But wondering if home prices are bubble doesn't really help anybody, because even if you get the answer right, you haven't thought through the problem completely.

Bernanke added:

"One of the thing I learned from our experience in the crisis with respect to the housing bubble is the Fed spent a lot of tim debating is it a bubble, is it not a bubble, and if it is a bubble how big is it? That wasn't the right way to think about it. The right way to think about it would've been: We don't know if it's a bubble, but it might be, and if it bursts, what's the worst thing that could happen. And I think that looking at the worst case scenario is the right way to do it and we didn't do enough of that."

In this analysis, Bernanke is basically conceding that the Fed didn't do enough risk management.

The reason the bursting of the housing bubble was so damaging to the financial system is that billions of dollars of assets — namely mortgage-backed securities — were marketed as "safe" when they in fact turned out to be toxic.

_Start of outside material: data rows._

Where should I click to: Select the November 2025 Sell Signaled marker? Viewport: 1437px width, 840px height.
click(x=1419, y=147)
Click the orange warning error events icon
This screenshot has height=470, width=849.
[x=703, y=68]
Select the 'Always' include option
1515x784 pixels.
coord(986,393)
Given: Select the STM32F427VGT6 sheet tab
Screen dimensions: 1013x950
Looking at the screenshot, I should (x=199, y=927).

And so in the end it didn't matter whether the Fed saw a too-fast and unsustainable appreciation in home prices or not, because the home price appreciation and resulting deflation in and of itself wasn't the trigger for the crisis. What triggered the crisis was the evaporation in value of derivative products tied to the value of the mortgages attached to these houses.

Bernanke added that while investors might want to ask themselves if, say, stock prices are overvalued or undervalued — and he says an argument could be made either way, probably — the job for the Fed is to ask whether a decline in the price of stocks (or any other asset) would cause broad harm to the economy.

If the answer is yes, then this matters. If not, then you (merely) have investors losing money.